The Treaty of Paris, 1898, and the Philippine-American War
In 1898, the Treaty of Paris settled the war between Spain and the United States. As a result of this treaty, Spain ceded Puerto Rico and Guam and sold the Philippines for $20,000,000. The expansion of US territory beyond its coasts was a realization of the period doctrine of Manifest Destiny and, perhaps, the origins of the US as a global superpower. The American government, media, and academia formulated the narrative of America as modernizing and westernizing savior, a myth that is ultimately false and harmful to Pilipinos.

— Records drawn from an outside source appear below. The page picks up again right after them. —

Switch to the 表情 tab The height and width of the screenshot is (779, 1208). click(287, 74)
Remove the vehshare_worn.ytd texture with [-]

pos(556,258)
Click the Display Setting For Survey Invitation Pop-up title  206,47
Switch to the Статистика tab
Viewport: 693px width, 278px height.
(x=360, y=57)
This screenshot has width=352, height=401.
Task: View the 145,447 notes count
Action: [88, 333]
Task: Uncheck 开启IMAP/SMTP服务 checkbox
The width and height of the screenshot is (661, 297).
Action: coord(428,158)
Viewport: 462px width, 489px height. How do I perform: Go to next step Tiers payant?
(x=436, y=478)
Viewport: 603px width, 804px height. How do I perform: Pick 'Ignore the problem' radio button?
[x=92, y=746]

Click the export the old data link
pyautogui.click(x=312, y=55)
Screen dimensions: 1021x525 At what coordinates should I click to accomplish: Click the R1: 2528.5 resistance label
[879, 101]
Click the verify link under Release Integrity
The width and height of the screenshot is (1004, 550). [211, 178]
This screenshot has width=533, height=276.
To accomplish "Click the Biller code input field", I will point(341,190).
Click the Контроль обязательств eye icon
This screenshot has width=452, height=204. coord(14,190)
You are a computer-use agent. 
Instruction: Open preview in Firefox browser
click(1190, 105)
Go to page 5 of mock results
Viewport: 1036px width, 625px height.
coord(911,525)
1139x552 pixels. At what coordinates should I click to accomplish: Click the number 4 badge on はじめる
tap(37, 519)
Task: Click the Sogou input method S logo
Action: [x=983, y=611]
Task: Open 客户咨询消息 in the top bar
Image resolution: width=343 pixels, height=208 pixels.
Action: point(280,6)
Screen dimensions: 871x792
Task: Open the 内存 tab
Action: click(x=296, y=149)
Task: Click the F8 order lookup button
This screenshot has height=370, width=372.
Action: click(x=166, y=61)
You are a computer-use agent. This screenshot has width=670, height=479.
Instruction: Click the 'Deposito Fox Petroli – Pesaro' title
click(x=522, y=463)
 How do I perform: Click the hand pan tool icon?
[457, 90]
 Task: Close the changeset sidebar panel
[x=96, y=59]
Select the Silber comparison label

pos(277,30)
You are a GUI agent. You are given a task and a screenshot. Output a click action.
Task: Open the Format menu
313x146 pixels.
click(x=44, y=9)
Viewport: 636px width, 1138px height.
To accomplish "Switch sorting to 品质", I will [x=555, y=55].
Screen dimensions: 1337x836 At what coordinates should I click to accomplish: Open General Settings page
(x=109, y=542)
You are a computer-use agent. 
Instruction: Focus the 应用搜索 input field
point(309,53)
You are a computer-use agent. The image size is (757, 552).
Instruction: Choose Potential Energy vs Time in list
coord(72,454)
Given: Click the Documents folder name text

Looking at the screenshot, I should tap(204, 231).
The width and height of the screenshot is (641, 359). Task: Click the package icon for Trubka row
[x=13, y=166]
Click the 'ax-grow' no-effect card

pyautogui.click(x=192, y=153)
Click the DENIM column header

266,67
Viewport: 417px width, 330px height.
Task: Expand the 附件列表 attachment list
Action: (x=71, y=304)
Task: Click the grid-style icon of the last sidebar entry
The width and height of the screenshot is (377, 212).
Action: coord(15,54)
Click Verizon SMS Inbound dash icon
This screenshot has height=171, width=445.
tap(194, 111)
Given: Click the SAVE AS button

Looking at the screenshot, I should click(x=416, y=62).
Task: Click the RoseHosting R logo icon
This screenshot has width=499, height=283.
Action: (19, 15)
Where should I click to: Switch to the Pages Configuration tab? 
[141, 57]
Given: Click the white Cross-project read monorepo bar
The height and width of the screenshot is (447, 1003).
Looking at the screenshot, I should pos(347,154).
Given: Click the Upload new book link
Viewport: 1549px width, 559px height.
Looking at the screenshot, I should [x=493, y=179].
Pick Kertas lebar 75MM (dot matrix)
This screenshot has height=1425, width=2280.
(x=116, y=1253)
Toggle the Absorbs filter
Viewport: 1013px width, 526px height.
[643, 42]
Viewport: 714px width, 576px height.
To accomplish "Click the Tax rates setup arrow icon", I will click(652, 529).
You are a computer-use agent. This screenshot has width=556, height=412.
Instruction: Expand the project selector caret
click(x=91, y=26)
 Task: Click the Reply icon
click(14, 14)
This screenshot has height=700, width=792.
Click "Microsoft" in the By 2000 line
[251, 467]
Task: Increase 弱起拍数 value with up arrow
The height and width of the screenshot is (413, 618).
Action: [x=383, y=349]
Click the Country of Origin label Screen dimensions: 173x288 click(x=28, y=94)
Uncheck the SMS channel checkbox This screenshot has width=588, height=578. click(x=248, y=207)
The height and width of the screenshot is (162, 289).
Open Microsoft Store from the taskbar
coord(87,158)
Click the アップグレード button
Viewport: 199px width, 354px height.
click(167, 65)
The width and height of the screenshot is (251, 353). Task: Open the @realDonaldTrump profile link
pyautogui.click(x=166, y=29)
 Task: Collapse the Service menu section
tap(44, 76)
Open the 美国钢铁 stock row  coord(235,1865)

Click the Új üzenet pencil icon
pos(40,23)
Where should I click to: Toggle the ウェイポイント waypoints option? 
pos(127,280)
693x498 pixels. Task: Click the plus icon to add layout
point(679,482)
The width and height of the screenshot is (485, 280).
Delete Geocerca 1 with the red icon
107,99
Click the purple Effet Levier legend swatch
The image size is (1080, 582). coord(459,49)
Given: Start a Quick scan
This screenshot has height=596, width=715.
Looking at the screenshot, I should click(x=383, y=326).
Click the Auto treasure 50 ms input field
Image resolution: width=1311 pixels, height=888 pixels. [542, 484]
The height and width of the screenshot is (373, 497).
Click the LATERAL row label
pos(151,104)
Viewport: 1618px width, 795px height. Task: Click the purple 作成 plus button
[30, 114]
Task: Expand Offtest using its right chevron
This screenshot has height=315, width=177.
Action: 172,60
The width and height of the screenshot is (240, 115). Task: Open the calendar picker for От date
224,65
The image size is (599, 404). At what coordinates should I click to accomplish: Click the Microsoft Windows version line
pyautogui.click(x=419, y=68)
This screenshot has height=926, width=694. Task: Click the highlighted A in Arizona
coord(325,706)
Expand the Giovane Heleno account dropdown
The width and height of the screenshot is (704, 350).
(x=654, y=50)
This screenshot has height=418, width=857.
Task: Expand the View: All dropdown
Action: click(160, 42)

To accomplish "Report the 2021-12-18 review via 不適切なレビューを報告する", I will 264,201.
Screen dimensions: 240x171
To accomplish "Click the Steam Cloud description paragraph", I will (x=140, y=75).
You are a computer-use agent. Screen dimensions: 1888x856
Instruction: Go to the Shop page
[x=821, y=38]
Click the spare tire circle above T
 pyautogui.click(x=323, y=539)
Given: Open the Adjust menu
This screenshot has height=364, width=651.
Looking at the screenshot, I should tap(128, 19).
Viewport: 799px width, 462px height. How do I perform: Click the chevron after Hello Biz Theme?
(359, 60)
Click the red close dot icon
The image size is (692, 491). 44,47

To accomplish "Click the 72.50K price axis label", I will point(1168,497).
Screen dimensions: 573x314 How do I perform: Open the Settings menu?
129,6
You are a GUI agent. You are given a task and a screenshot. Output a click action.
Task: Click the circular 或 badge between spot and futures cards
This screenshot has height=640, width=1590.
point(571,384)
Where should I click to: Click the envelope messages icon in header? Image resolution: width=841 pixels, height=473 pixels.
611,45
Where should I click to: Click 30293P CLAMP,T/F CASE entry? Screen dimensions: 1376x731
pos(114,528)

It erases the atrocities the US committed in the Philippines and its other colonies.
Diversity in the Philippines
During the Spanish and later the American era of colonization thousands of tribes were nationalized as Pilipinos. While it has existed for centuries, it is crucial to recognize that the Philippines is not a monolith. Instead, we must keep in mind the diversity within its 7,107 islands—diversity of geography, cultures, languages, physical appearances, and lived experiences. The collective mainstream understanding and teachings of Pilipino history were not, and are not, representative of the diversity of histories, especially of Indigenous Peoples’ history, present in the nation now known as the Republic of the Philippines.
Roy Franklin Barton
Roy Franklin Barton (1883-1947) was a school teacher whose work became the basis of Pilipino anthropology. He conducted extensive research on Indigenous Peoples in the Philippines. He was known for his study on the Ifugao and Kalinga people of the Cordillera and Mountain Provinces region, located north of Luzon. Most, if not all, of the objects found in this exhibit are from his collection. Barton donated most of his collection to the Hearst Museum in 1918.
During his time in the Philippines, Barton wrote the books The Half-Way Sun, Ifugao Law, Kalinga Customs, and Ifugao Mythology, to name a few, which detailed his learnings about cultures and customs in the Cordilleria region. Barton was one of the first Americans to give a description of the Pilipino people, and his findings were the canon of Pilipino ethnographic study in a frame we would not call “salvage” anthropology.
Beyond Barton
While Barton is the primary collector and photographer of the objects presented, this exhibit has no intention of centering him nor his monolithic accounts of Pilipino culture. Instead, we intend to use the objects and photographs he obtained to deepen our understanding of the Philippines’ sociopolitical climate in the early 1900s. Although his collections show the Philippines from a Western voyeuristic perspective, they were the only ones readily available to access at the Hearst Museum. With this in mind, we would also like to recognize the labor and contributions of unnamed Pilipino individuals and groups whose contributions made Barton’s and our projects possible.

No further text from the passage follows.